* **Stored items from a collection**
══════
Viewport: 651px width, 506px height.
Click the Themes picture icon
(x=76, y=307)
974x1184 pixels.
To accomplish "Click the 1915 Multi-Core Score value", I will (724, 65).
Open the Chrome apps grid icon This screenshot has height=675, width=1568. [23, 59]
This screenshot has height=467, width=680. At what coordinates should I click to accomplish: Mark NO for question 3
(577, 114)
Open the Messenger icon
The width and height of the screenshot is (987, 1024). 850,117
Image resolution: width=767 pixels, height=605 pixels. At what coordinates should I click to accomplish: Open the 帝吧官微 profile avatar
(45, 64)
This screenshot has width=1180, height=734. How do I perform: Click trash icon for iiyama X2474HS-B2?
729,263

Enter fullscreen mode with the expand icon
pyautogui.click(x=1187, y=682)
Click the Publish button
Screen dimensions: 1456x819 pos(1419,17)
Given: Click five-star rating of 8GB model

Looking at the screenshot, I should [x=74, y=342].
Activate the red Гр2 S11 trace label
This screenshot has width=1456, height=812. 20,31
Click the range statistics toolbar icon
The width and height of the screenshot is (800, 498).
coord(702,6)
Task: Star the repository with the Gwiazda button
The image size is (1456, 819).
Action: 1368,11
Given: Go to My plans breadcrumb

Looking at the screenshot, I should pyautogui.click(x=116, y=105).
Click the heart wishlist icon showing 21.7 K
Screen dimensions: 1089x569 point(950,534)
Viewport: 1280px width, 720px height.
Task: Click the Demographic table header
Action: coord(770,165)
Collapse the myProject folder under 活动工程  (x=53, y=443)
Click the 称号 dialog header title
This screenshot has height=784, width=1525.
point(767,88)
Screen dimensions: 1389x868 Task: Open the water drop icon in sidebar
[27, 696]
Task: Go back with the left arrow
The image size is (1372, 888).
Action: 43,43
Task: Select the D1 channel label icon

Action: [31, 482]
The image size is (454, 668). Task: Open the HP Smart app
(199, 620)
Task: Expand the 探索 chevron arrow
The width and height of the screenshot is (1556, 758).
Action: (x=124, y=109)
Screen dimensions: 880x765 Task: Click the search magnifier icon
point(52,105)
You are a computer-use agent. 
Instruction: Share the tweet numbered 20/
══════
Please repeat the lines above exactly, beginning with the line that contains "Activate the red Гр2 S11 trace label" and ending with the final one.

Activate the red Гр2 S11 trace label
This screenshot has width=1456, height=812. 20,31
Click the range statistics toolbar icon
The width and height of the screenshot is (800, 498).
coord(702,6)
Task: Star the repository with the Gwiazda button
The image size is (1456, 819).
Action: 1368,11
Given: Go to My plans breadcrumb

Looking at the screenshot, I should pyautogui.click(x=116, y=105).
Click the heart wishlist icon showing 21.7 K
Screen dimensions: 1089x569 point(950,534)
Viewport: 1280px width, 720px height.
Task: Click the Demographic table header
Action: coord(770,165)
Collapse the myProject folder under 活动工程  (x=53, y=443)
Click the 称号 dialog header title
This screenshot has height=784, width=1525.
point(767,88)
Screen dimensions: 1389x868 Task: Open the water drop icon in sidebar
[27, 696]
Task: Go back with the left arrow
The image size is (1372, 888).
Action: 43,43
Task: Select the D1 channel label icon

Action: [31, 482]
The image size is (454, 668). Task: Open the HP Smart app
(199, 620)
Task: Expand the 探索 chevron arrow
The width and height of the screenshot is (1556, 758).
Action: (x=124, y=109)
Screen dimensions: 880x765 Task: Click the search magnifier icon
point(52,105)
You are a computer-use agent. 
Instruction: Share the tweet numbered 20/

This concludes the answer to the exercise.